*EXCERPT PROVIDED*:
Chef cooks meals in seniors’ kitchens to keep them healthy

SOUTH BEND, Ind. (AP) — Lisa Youngquist wanted to spice up her meals.

She’d loved the companionship that the Meals on Wheels volunteers brought whenever they made deliveries. And she definitely didn’t want to go back to the time before that, when for three to four years, she’d reheat a frozen, store-bought meal every day — good luck finding the veggies.

She wanted to eat well. It helps her failing body parts that, at just 66, ache so much that she spends most of the day in bed, soothed by heating pads. She has a condition that keeps her from absorbing Vitamin D.


Enter Nicky Foust, who in February had just started a local franchise of the business Chefs for Seniors. She shops for groceries and then cooks meals for clients in their own homes — in this case, the same house where Youngquist has lived for 30 years.

“The house smells wonderful,” Youngquist attested after Foust had just finished cooking baked apples, spinach mushroom quiche, black beans and sausage and pork fried rice.

The meals will last two weeks. Next time, Youngquist is looking forward to a Moroccan dish — yes, with spices, perhaps more than many senior citizens like or can handle.

It is one of many services that help to keep seniors in their own homes — and well fed. Foust said she tailors the meals to each person’s tastes and medical and dietary restrictions, at first going through a list of ingredients that the person is willing to eat, like onions, garlic, mushrooms, celery, turkey and so on. She presents a menu of dishes from which they can choose. They also choose if they want breakfast, lunch or dinner.

The taste buds of seniors can turn fickle. So, serving just any food can lead to wasted meals and, as a result, declining health.

*TO DO*:
1. In the article about Chefs for Seniors, how long will the meals Foust cooked for Youngquist last?
2. Reproduce the passage of the Chefs for Seniors article between "The meals will" and "lunch or dinner.", inclusive.

*ENTRIES SUPPLIED*:

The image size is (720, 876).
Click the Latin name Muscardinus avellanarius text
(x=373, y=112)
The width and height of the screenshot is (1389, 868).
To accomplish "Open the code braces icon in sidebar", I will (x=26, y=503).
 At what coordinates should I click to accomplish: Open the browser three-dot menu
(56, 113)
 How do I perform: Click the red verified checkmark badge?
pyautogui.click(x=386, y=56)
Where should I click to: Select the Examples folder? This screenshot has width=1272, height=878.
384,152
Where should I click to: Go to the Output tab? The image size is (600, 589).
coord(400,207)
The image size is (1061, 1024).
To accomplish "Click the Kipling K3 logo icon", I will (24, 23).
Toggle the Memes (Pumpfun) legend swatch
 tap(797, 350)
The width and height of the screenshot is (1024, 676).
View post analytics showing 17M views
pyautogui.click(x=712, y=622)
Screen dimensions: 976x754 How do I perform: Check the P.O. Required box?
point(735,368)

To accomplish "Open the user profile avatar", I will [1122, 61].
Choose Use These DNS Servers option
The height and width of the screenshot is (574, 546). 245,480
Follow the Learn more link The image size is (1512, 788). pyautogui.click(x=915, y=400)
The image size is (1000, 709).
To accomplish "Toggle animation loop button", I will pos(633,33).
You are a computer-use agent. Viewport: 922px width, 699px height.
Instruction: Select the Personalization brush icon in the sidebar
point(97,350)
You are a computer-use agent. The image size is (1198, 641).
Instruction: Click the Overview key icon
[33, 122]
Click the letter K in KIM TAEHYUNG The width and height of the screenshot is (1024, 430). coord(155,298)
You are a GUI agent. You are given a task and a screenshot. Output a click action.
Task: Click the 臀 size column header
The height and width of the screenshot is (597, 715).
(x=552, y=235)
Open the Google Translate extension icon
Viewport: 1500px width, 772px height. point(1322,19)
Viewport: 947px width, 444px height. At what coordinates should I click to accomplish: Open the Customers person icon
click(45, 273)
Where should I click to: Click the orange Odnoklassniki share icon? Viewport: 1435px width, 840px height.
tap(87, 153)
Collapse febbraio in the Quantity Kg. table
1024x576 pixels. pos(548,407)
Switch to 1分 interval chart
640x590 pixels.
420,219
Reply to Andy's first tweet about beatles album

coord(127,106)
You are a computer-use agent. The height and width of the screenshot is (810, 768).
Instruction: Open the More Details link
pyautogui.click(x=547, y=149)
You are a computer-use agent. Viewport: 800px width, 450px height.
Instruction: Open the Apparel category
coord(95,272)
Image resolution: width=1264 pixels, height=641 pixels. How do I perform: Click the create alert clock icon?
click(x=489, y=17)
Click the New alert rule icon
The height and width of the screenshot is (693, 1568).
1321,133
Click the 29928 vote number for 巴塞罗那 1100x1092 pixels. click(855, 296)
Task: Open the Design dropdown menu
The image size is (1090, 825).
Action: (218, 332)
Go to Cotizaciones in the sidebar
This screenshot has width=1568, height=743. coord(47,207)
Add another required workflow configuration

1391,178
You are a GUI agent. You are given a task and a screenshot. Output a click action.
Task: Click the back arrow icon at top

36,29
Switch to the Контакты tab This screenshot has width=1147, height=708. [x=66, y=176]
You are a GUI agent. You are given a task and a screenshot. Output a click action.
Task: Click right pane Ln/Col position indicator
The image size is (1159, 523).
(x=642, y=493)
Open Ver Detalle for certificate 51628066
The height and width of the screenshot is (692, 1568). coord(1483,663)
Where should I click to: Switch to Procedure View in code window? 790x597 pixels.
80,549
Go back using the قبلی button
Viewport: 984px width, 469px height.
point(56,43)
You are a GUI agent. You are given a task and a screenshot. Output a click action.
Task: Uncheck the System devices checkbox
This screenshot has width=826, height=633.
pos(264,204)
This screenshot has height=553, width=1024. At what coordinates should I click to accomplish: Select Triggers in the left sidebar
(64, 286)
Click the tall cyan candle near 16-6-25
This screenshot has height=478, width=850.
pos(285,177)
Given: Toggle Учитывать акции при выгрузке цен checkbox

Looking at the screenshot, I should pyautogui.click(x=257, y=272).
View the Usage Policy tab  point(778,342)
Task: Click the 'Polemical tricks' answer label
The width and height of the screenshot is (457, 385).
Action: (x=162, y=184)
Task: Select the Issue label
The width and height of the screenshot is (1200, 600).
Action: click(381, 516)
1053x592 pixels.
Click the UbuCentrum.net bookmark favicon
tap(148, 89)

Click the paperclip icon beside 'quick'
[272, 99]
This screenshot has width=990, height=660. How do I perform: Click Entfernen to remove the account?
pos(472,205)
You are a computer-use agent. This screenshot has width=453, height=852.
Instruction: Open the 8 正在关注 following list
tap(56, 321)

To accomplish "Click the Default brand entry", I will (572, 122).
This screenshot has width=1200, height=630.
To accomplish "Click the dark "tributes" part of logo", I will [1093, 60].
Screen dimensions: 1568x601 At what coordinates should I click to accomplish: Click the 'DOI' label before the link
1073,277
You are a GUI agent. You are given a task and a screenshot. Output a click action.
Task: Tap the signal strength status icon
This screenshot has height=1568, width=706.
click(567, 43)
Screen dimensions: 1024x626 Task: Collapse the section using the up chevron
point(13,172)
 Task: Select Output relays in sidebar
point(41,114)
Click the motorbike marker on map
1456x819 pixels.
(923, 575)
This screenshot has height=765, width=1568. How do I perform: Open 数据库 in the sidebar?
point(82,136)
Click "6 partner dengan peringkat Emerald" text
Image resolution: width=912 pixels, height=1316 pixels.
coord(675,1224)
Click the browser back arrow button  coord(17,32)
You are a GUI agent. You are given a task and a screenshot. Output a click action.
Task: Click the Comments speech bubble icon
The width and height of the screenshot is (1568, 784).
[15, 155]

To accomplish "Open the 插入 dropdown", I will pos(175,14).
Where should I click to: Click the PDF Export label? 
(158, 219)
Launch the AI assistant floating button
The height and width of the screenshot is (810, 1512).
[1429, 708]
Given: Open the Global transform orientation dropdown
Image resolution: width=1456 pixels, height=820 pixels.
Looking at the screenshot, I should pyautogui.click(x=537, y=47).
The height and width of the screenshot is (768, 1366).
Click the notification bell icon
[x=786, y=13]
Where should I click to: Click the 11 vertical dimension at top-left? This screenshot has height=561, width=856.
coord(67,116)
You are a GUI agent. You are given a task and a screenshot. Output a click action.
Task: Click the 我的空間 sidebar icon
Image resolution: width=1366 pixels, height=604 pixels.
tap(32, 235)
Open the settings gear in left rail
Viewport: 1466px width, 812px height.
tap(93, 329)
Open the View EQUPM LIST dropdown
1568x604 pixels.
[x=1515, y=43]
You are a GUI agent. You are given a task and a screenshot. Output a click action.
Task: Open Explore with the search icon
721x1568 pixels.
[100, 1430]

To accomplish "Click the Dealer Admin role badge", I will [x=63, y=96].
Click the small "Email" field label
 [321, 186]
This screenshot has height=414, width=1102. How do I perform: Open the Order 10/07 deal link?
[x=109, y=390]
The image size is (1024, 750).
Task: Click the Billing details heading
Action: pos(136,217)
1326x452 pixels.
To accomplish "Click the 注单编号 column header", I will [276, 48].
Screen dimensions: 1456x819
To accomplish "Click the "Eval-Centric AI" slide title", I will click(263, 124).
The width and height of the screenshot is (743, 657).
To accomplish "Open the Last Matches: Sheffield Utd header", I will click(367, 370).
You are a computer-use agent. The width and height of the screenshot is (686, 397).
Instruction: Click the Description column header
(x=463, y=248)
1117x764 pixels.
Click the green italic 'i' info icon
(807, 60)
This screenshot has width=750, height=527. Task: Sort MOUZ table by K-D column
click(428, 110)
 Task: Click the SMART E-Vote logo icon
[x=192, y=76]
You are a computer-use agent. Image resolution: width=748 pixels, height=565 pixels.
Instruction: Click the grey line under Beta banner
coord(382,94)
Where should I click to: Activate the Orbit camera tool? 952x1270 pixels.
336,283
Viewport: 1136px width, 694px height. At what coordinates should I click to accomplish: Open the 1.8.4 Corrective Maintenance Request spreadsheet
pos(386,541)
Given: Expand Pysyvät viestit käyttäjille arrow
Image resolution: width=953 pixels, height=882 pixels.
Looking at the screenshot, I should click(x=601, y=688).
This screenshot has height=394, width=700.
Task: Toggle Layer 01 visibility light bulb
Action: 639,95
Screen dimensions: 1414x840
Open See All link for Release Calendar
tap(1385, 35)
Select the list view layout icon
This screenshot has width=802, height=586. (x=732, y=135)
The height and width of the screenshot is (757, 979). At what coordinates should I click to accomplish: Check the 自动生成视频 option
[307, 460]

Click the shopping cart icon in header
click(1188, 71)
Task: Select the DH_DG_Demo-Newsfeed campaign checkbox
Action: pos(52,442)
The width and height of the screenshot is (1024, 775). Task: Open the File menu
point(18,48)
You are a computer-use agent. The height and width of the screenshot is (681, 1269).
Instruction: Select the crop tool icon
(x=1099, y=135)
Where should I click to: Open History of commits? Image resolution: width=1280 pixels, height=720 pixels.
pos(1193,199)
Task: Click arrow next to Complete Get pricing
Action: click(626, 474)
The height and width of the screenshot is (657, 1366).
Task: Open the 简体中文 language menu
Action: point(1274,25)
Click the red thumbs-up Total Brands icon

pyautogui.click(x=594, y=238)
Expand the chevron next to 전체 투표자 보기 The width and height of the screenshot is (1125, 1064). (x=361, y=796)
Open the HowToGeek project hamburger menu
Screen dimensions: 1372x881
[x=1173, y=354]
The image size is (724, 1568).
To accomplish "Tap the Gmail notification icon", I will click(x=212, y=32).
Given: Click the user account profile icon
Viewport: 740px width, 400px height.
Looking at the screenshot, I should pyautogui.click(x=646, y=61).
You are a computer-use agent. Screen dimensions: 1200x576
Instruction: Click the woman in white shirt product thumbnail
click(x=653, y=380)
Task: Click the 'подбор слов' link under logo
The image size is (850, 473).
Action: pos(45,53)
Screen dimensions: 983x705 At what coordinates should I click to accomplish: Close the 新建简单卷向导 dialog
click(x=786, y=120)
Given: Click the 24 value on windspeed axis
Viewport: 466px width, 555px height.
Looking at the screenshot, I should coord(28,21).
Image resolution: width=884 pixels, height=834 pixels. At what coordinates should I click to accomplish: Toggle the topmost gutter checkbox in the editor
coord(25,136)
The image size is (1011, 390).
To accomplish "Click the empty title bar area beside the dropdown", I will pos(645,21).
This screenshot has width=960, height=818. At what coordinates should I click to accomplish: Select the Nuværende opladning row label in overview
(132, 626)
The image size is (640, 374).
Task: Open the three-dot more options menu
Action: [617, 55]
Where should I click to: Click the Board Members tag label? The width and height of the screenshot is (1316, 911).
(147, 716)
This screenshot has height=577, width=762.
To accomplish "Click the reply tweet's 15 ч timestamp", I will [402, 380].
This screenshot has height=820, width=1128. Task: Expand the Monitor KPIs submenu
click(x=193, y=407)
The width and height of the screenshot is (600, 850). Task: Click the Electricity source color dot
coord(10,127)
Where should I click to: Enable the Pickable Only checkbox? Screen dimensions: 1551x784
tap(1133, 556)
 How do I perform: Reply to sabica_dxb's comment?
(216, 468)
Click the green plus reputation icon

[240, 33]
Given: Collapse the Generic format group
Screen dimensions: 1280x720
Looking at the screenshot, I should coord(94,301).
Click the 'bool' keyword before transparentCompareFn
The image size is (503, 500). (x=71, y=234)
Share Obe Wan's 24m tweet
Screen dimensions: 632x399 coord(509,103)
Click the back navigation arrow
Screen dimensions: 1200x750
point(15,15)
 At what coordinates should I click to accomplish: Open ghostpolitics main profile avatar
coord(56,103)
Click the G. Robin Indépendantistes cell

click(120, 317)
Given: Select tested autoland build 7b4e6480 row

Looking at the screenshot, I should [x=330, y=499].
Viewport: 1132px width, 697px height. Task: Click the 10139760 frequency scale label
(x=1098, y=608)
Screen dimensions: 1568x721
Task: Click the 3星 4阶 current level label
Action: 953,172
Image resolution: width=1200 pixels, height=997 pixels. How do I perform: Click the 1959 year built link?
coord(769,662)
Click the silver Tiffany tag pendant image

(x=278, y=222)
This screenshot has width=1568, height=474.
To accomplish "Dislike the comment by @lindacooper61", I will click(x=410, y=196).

*RESPONSE LIST*:
1. Two weeks.

2.
The meals will last two weeks. Next time, Youngquist is looking forward to a Moroccan dish — yes, with spices, perhaps more than many senior citizens like or can handle.

It is one of many services that help to keep seniors in their own homes — and well fed. Foust said she tailors the meals to each person’s tastes and medical and dietary restrictions, at first going through a list of ingredients that the person is willing to eat, like onions, garlic, mushrooms, celery, turkey and so on. She presents a menu of dishes from which they can choose. They also choose if they want breakfast, lunch or dinner.